José Trejo, navegante y coordinador logístico de viajes, lleva 14 veranos recorriendo Groenlandia. Habla con conocimiento de causa y sin estridencias. Y su diagnóstico es claro: Estados Unidos no cae mal en la isla ártica. Al contrario. En ese matiz —aparentemente menor— podría estar la verdadera baza de Donald Trump.
Groenlandia: enorme, helada… y estratégica
Groenlandia es el territorio menos poblado del planeta: el 80% de su superficie está cubierta de hielo, no existen carreteras entre ciudades y la vida se concentra casi exclusivamente en la costa. Con apenas 0,026 habitantes por kilómetro cuadrado, es un gigante geográfico con alma de pequeñas comunidades.
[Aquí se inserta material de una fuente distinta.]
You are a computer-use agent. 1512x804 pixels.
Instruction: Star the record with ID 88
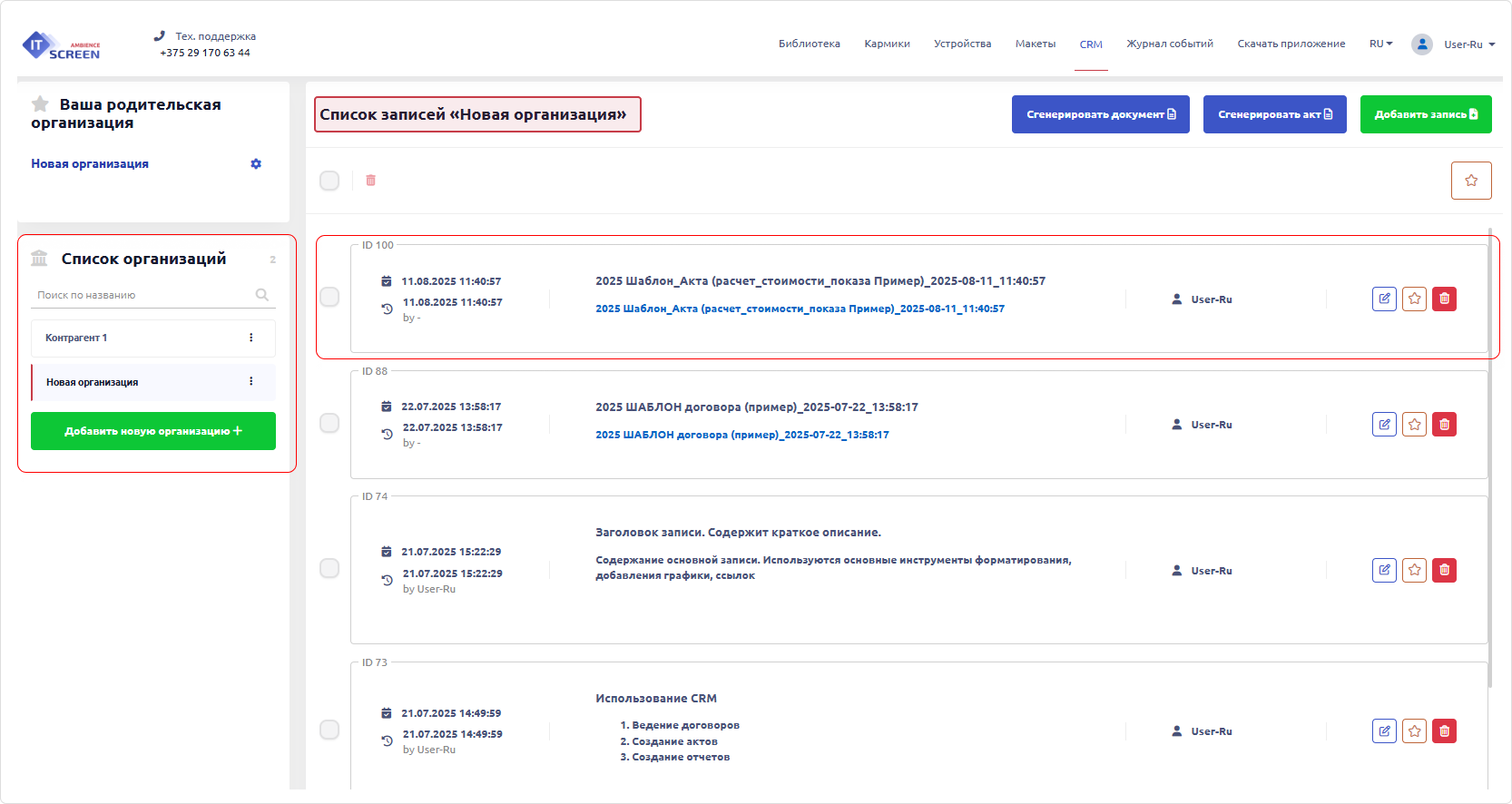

Administrativamente, se trata de un territorio autónomo del Reino de Dinamarca, con amplias competencias internas, aunque la política exterior y la defensa siguen dependiendo de Copenhague. Una relación, advierte Trejo, marcada por décadas de tensiones.
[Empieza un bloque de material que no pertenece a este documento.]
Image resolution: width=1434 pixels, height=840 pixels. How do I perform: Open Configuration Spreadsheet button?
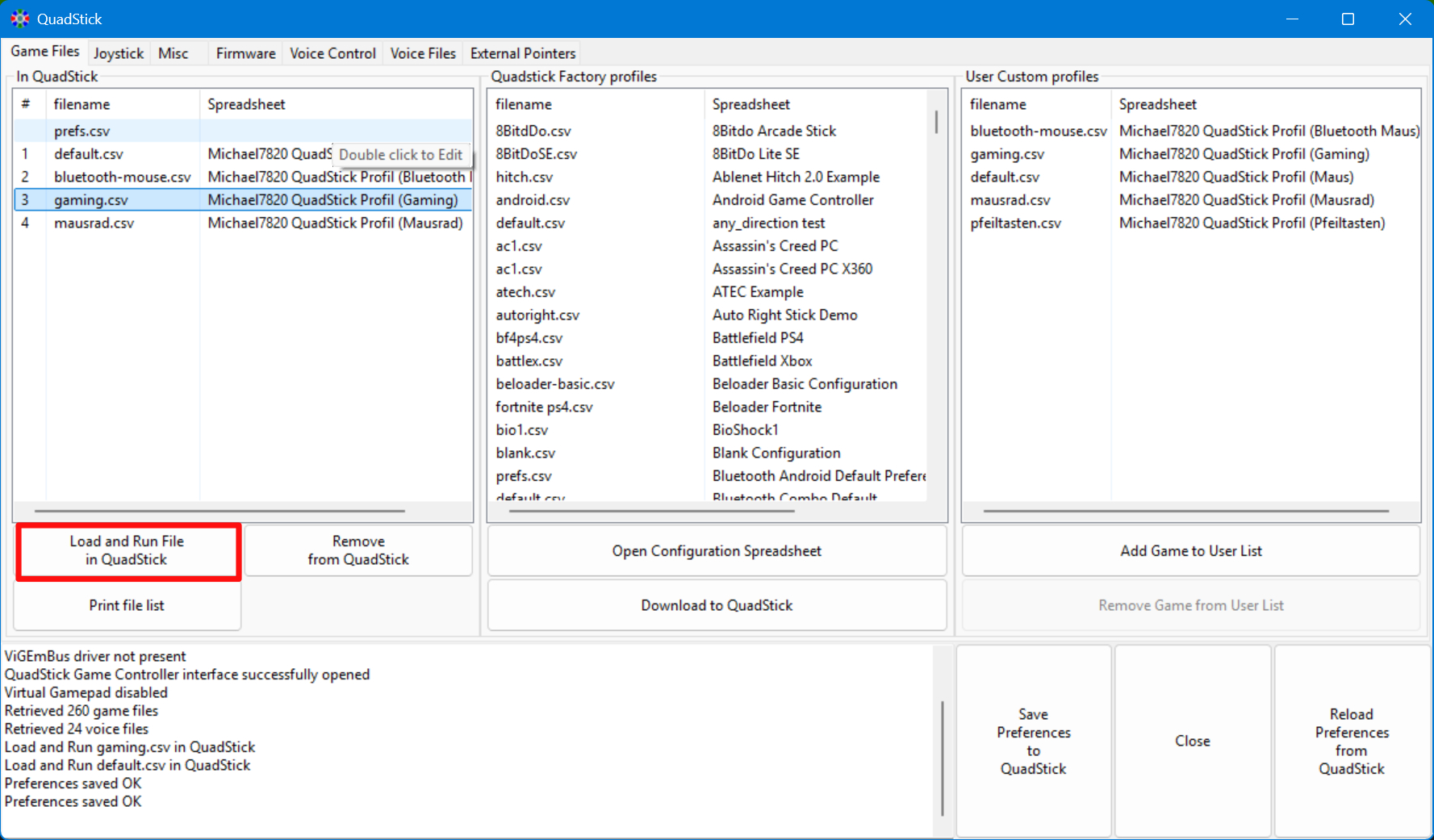tap(716, 551)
El viaje que encendió las alarmas
El 7 de enero, Donald Trump Jr. aterrizó en Groenlandia en una visita que calificó de “extraoficial”. El contexto no era inocente: su padre llevaba semanas deslizando la posibilidad de una adhesión de Groenlandia a Estados Unidos.
No era la primera vez. Pero esta vez, el mensaje encontró un terreno más receptivo.
Vivir en Groenlandia: pesca, ayudas y resistencia
José Trejo conoce el día a día de la isla más allá de los titulares.
“La economía se basa casi por completo en la pesca y la exportación de pescado. No hay mucho empleo. Mucha gente vive de la caza local y de las ayudas que llegan desde Dinamarca”.
El transporte es el gran talón de Aquiles: sin carreteras, los desplazamientos son marítimos o aéreos. En invierno, el clima convierte cualquier trayecto en una operación delicada.
“El sur es especialmente inestable. Estamos en el paralelo 60, donde chocan masas frías y cálidas. De aquí salen muchas de las tormentas que luego llegan a Europa”.
¿Por qué Trump quiere Groenlandia?
Hay tres razones clave que explican el interés estadounidense:
Posición geoestratégica
Durante la Guerra Fría, Estados Unidos ya utilizó Groenlandia como escudo frente a la URSS. Hoy mantiene una base aérea activa en la isla, esencial para el control del Ártico.
Nuevas rutas comerciales
El deshielo está abriendo corredores marítimos que acortan de forma drástica las rutas entre continentes.
Recursos bajo el hielo
Petróleo, gas y tierras raras, fundamentales para la industria tecnológica y militar, comienzan a ser accesibles gracias al cambio climático.
La clave silenciosa: el ánimo de los groenlandeses
Aquí entra en juego la visión del extremeño.
Para desvincularse de Dinamarca y buscar otra vía, Groenlandia debería convocar un referéndum de independencia. Legalmente es posible. Políticamente, complejo.
Pero socialmente…
“La sensación es que no les disgusta la idea. Históricamente han tenido fricciones con Dinamarca y quieren ver otras opciones. Por eso, de algún modo, le hacen ojitos a Estados Unidos”.
No es una cuestión de banderas, sino de expectativas de futuro, inversión, empleo y autonomía real.
LUPA DEx
- Groenlandia no es un territorio hostil a EE. UU.
- Existe malestar histórico con Dinamarca.
- El deshielo acelera su valor estratégico.
- Trump no habla solo de geopolítica: habla de oportunidad.
Conclusión DEx
Mientras Europa observa el Ártico con cautela, Estados Unidos actúa. Y lo hace sabiendo que, más allá del hielo y los mapas, la opinión de los groenlandeses es el verdadero terreno a conquistar.
José Trejo lo resume sin épica, pero con precisión extrema: cuando un pueblo empieza a mirar alternativas, alguien acaba llamando a la puerta. Y esta vez, la llamada viene de Washington.